Я любил своего дядьку, хоть и редко виделся с ним, любил, когда он, обычно немногословный, вдруг зацепившись памятью за случайно мелькнувшее воспоминание, начинал рассказывать. В этих незамысловатых рассказах всегда поражала та достоверность, которая оплачена подлинной пережитостью.
Он рассказывал, как бросил курить на Орловском плацдарме. Дядька был башнером. Их «тридцатьчетверку» насквозь прошило болванкой, командир, механик-водитель и радист были убиты. А дядька, контуженный, онемевший и оглохший, со сломанной голенью, провалялся в стальной коробке до ночи, то приходя в сознание, то погружаясь в забытье. У него все-таки хватило сил отдраить башенный люк и вывалиться на землю. Утром его подобрали санитары. Он пролежал в госпитале три с лишним месяца и уже не смог курить, потому что началась неудержимая рвота. Дядьке все чудился в табачном дыму запах размозженных и обгоревших тел товарищей. Он так и не брал с тех пор папиросы. Казалось, я сам пережил этот танковый бой где-то под Кромами. Я слышал, как грохотало в железном нутре «тридцатьчетверки», как ухала семидесятишестимиллиметровая пушка, после выстрела с клацаньем выбрасывая в гильзоприемник раскаленную гильзу и клубок кислой пороховой гари, от которой жгло гортань, а лицо и шея покрывались сальной копотью… Видел, как внутренние стенки вспыхивают фонтанчиками желто-красных звездчатых искр там, где мины или осколочные снаряды попадают в корпус…
Дядькин рассказ жил во мне несколько лет и бередил душу непрожитым, вызывая подростковую горечь, оттого что не пришлось воевать.

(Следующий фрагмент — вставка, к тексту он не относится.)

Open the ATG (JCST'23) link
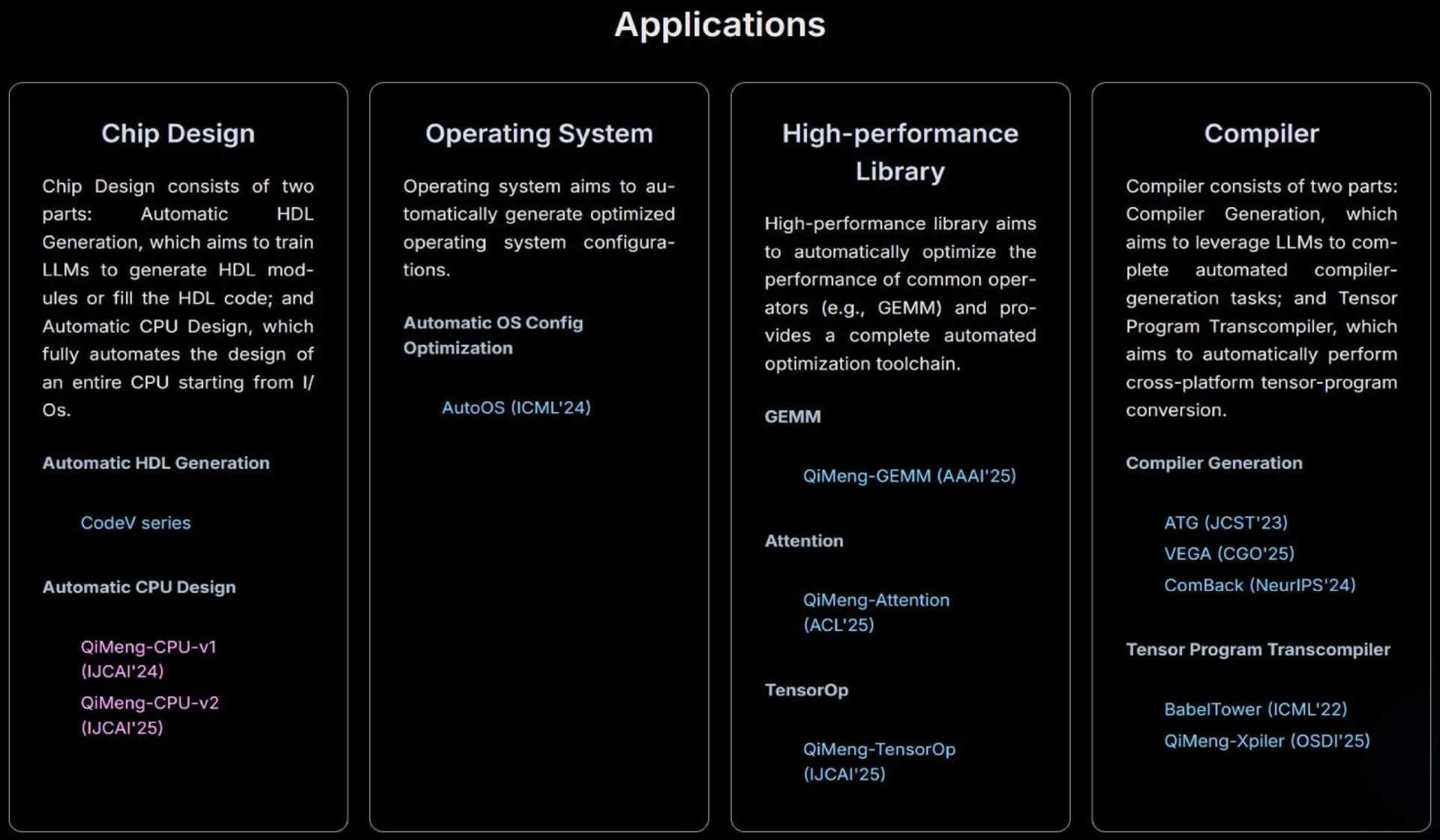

Это боль моего поколения, поколения военных подростков, погибавших под бомбами и обстрелами, умиравших от голода и старавшихся выжить. Нам вволю досталось лишений, но не дано было испытать укрепляющей ярости и ужаса боя, и, выжившие, мы ушибленно и тихо донашивали обноски погибших отцов, томясь неизъяснимой виной и неуверенностью до времени постаревших детей.